By Cyriaque Hakizimana
The Covid-19 crisis is likely to deepen the hardship experienced by the youth in South Africa who are already considered to be the most vulnerable in the South African labour market. Even before the current crisis, young people were the hardest hit by the economic slowdown. Approximately 8.2 million (40.1%) of South Africa’s 20.4 million young people aged 15 to 34 were not employed, educated or trained, according to the latest figures released by Statistics SA in the Quarterly Labour Force Survey on 12 February, 2020.
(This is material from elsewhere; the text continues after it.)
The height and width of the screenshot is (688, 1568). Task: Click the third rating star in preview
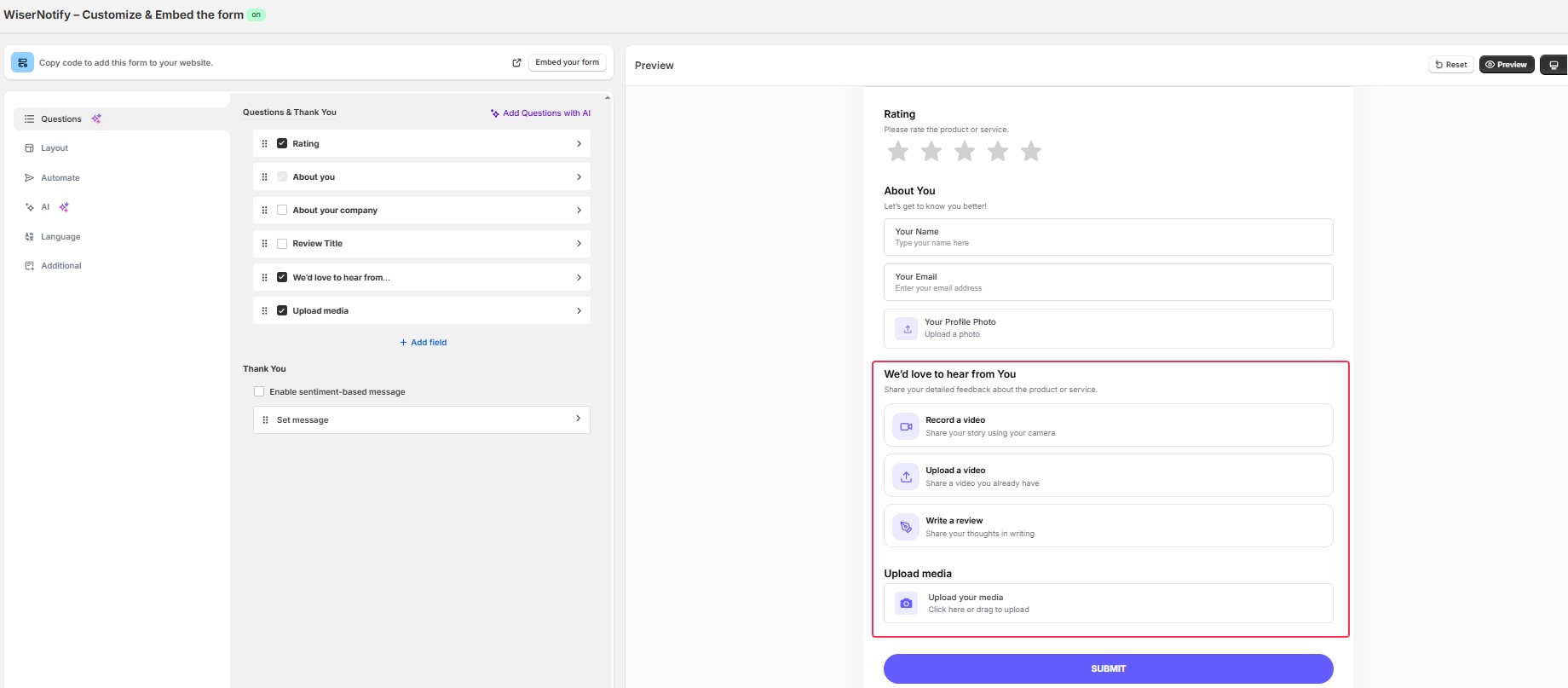coord(965,152)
As we move deeper into the crisis, we should consider lessons from the 2008 global financial crisis, which led to massive job losses and pushed many young people into unemployment. While the overall employment decline was about 6.4 percent between 2008 and 2010 in South Africa, employment dropped by more than 20% for young people between 18 and 24 years during the same period. The situation is expected to worsen in the wake of Covid-19. Globally, the International Labour Organization estimates that 24.7 million people could be unemployed as a result of the Covid-19 crisis. In South Africa, the Reserve Bank estimates that about 1.6 million jobs could be lost and an estimated 10% drop in GDP for 2020. Young persons, particularly women, already facing higher rates of unemployment and underemployment, are more vulnerable to falling labour demand. This is not good news for young people who were hoping that the situation would get better sooner than later.
Youth unemployment should be the most important development concern for South Africa. The temporary Covid-19 relief grant for the unemployed people in the 18 to 59 age group who are receiving no other form of government assistance is just a drop of water in the ocean given the scale and magnitude of youth unemployed in South Africa. The minister of social development, Lindiwe Zulu, stressed in a media briefing that an amount of R350 would be transferred to the unemployed applicant from the date of approval up to the end of October 2020: “So if applicants apply in June their payments will be from June and there will be no back pay.” A spirited discussion of the youth problem in the country and the accurate detail of the government’s plan to address it are particularly important at this juncture. Yes, no condition is indeed permanent and, as the President reassured the nation, there is no doubt that the South African society shall overcome this crisis as it did in the past. But, what is the plan for unemployed and marginalised young people?
Even more disturbing is the absence in the current debates of youth organisations such as the National Youth Development Agency (NYDA) and the South African Youth Council (SAYC) which were primarily established to be the voice for the youth and defend their interests and aspirations in South Africa’s policy making-processes and planning. With all the privileges and financial resources that they command, these organisations have been unable to achieve success in influencing the policy direction that promotes young people’s involvement in South Africa’s economy. This failure may be attributed to political interference in the operations and functioning of these youth organisations.
The government’s lack of a clear and coherent vision to incorporate young people particularly from the marginalised communities in the economy is problematic and needs to be urgently addressed. A clear youth vision ought to be a unique qualified enabler to create a conducive environment in the country that young people can take advantage of to grow and flourish as independent economic actors in their own right. The political priorities for creating a youth-friendly inclusive economy as articulated in various macro-level policies have remained rhetorical talk in both private and public sectors. While the government’s policy failures may be in the spotlight, the reluctant private sector needs to reform in order to facilitate the inclusion of the historically marginalised communities to compound the problem. There is no-one-size-fits-all solution to addressing the youth problem in South Africa. All stakeholders need to come on board and work together to tackle the youth unemployment in the country. In the short to medium term, the government may consider extending the proposed unemployment grant programme beyond October 2020 to keep millions of unemployed young people afloat. However, the lasting solution lies in the profound restructuring of South Africa’s economy so that it can work for all South Africans. Clearly, the last 26 years have shown that the current highly concentrated South African economy is less likely to distribute resources or create enough employment for all job seekers, particularly the historically marginalised young people. The reform in property ownership coupled with wealth distributive measures could go a long way in addressing the youth unemployment problem in South Africa in the long term.